━━━ EXTRACTED INFORMATION ━━━

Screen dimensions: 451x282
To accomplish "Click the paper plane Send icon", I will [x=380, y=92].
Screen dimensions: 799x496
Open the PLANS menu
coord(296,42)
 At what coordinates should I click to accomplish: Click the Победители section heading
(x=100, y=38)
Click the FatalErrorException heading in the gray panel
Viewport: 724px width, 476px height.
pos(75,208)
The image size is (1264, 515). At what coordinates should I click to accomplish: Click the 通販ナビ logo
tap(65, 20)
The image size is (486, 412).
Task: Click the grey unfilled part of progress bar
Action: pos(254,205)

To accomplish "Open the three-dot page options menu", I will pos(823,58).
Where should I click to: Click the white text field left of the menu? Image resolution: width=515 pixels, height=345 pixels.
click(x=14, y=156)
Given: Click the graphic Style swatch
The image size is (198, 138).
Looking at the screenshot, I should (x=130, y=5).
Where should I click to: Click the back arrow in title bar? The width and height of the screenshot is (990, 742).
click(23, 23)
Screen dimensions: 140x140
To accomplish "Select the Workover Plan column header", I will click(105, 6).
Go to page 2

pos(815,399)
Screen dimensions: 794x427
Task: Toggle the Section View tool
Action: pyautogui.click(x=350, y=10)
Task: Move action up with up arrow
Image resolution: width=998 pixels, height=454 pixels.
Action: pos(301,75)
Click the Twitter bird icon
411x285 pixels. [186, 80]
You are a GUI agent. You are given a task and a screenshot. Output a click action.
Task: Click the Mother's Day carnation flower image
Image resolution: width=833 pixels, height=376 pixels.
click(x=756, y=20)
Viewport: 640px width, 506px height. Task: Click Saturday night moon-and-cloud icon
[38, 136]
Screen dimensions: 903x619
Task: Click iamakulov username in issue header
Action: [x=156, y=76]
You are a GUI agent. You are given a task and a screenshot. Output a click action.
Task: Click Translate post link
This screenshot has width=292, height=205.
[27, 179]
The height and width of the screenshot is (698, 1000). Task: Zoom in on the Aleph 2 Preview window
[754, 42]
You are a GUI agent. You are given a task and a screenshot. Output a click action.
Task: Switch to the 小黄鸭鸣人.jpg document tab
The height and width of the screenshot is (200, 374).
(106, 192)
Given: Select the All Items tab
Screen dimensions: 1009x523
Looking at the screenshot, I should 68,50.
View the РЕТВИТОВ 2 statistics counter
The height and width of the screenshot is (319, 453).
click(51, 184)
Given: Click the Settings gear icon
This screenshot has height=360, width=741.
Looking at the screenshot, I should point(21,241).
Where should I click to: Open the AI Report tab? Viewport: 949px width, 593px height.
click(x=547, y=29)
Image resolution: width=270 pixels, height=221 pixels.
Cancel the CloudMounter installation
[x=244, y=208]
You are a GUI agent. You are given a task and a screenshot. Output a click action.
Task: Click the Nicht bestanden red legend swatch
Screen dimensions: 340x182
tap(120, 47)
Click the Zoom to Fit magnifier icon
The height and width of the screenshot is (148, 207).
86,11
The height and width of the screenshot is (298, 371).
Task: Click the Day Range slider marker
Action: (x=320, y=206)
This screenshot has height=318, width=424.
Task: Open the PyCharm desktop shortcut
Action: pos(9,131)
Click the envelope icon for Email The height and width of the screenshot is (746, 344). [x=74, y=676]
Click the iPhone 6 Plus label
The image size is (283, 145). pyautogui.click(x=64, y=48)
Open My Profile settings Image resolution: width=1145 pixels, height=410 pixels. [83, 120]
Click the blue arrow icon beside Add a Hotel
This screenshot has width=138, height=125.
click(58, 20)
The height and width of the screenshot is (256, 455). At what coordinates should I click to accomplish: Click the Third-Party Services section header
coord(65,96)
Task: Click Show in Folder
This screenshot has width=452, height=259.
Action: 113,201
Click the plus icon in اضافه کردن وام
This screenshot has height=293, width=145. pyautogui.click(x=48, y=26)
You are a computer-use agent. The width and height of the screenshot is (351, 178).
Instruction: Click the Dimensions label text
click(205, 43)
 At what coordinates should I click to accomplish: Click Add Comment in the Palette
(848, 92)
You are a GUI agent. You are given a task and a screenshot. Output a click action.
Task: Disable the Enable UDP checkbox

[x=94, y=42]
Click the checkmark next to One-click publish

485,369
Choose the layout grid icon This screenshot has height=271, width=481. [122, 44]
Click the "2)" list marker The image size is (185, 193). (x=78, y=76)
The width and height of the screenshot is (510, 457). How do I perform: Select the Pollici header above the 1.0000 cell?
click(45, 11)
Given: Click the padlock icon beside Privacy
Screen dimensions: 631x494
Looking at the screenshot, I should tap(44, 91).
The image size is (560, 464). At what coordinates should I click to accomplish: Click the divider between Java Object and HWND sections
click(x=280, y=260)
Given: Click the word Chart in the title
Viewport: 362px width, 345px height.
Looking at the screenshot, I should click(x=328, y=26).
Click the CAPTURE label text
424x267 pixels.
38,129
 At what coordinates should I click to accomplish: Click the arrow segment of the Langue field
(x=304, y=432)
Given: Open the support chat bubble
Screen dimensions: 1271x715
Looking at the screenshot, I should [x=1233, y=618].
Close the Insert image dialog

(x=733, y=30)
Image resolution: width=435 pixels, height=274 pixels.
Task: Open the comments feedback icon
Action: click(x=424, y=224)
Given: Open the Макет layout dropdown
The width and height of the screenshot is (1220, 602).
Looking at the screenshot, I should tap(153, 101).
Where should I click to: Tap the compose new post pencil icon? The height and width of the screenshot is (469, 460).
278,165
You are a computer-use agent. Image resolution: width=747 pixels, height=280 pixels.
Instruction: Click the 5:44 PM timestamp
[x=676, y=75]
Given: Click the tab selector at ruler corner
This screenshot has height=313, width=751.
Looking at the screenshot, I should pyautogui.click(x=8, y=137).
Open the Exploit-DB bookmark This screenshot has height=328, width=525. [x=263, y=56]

━━━

:: EXERCISE DETAILS ::
Would you please repeat exactly the lines above, starting at the line with "The image size is (560, 464)." and stopping at the line with "Given: Open the support chat bubble", both included?

:: SOLVED PROBLEM ::
The image size is (560, 464). At what coordinates should I click to accomplish: Click the divider between Java Object and HWND sections
click(x=280, y=260)
Given: Click the word Chart in the title
Viewport: 362px width, 345px height.
Looking at the screenshot, I should click(x=328, y=26).
Click the CAPTURE label text
424x267 pixels.
38,129
 At what coordinates should I click to accomplish: Click the arrow segment of the Langue field
(x=304, y=432)
Given: Open the support chat bubble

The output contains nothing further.